I haven't made a hobby out of interviewing prodigious numbers of gunfight participants about what happened to them, whether they saw their sights, etc. I'm in no position to do so anyway. But I have heard or read a number of both first and second-hand accounts from gunfight survivors and victors, and there is definitely a pattern in both these stories and many others that are reported to me. And it is this: when people are taken by surprise, or when things go to hell (i.e., they lose control), then no one see their sights! Events have forced them into a state of SNS override. And I'm talking here about the most competitively selected, highly trained, supremely talented warriors that this earth has ever produced.
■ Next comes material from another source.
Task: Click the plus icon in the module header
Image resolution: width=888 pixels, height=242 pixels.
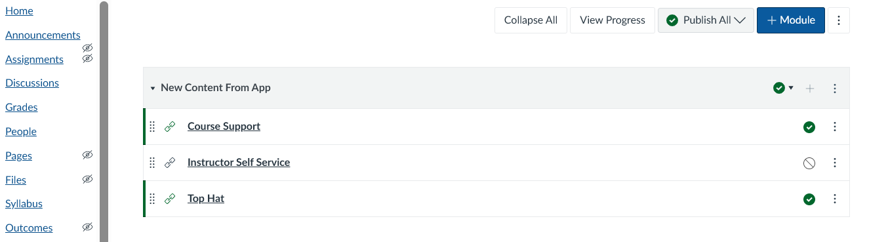Action: point(810,89)

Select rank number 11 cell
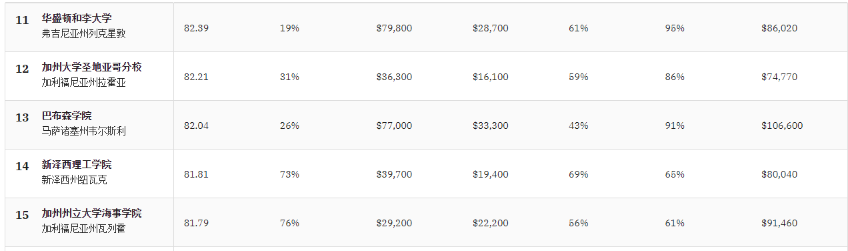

Ladies and gentlemen: if they threat focus under extreme stress-if even they enter SNS override sometimes-what arrogance makes you think you won't?
So what does all this mean for training? It doesn't give us a one-size-fits-all answer, but points us in two directions. It lets us understand the issues involved clearly so that we can design our training intelligently. The lessons we can take are:
- We should familiarize our people with more stress than they will face in their most likely encounters, so that they will not enter SNS override during them. This means that we need to train exactly as we will have to fight-and maybe harder. Staying out of SNS override, our people will be able to access a variety of techniques, including sight focus and those involving finer motor skills.
- We also-not instead-need to train our people in the few techniques that are available in a state of SNS override-threat focus, gross techniques, etc.-because if the event is spontaneous enough or not familiar enough or when control is lost, our people will for sure enter SNS override…and they still have to fight for their lives there!
Finally, we need to avoid the conceit that because we have trained a number of people to perform a skill under stress, that that skill is "validated" as combat-worthy. The fact is that such skills are validated as useful only so long as the stress level in training is not exceeded. In an actual encounter, stress levels can go much higher than in training for several reasons, and once they do, our people will enter SNS override where only a few hard-wired techniques will work. The reasons that stress in an actual fight can far exceed stress in the training environment include:
- It is for real. No one really thinks they will die in training.
- It is not under our control to a small or great degree
- We may be out-gunned, out-classed, or out-numbered
- It takes us by surprise
Again, the lesson is to train for our likely encounters with the most effective techniques, as realistically as possible. And to train in the few techniques that work is the situation goes to hell and we are at Mother Nature's mercy.